CVE-2024-11391: 
WordPress vulnerability analysis and mitigation

The Advanced File Manager plugin for WordPress contains a critical security vulnerability (CVE-2024-11391) related to arbitrary file uploads. The vulnerability affects all versions up to and including 5.2.10, discovered and reported by Joshua Provoste on December 2, 2024. The issue stems from missing file type validation in the 'classfmaconnector.php' file (NVD).

The vulnerability is classified as an Unrestricted Upload of File with Dangerous Type (CWE-434).

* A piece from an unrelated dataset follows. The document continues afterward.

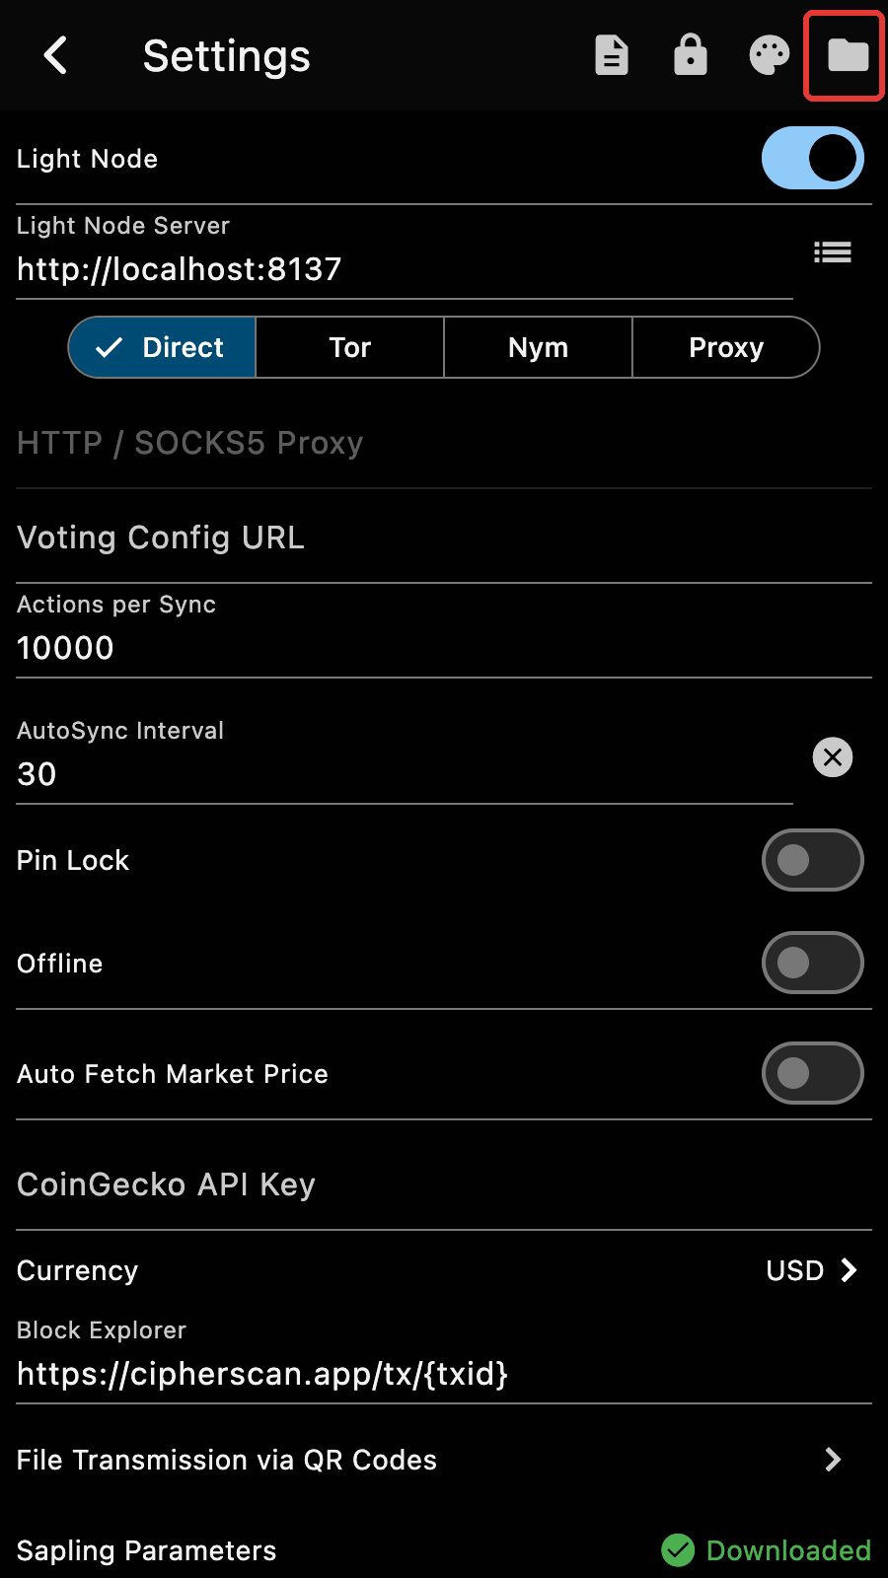
Task: Click the green Sapling Parameters checkmark icon
Action: click(678, 1550)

It has been assigned a CVSS v3.1 base score of 7.5 (High) with the vector string CVSS:3.1/AV:N/AC:H/PR:L/UI:N/S:U/C:H/I:H/A:H. The technical issue lies in the insufficient validation of file types in the classfmaconnector.php component (Wordfence).

The vulnerability allows authenticated attackers with Subscriber-level access or higher, who have been granted permissions by an Administrator, to upload arbitrary files to the affected site's server. This capability could potentially lead to remote code execution on the affected WordPress installations (NVD).

A fix has been implemented in the WordPress plugin repository as evidenced by the changelog (WordPress Plugin). Users are advised to update their Advanced File Manager plugin to the latest version available after 5.2.10.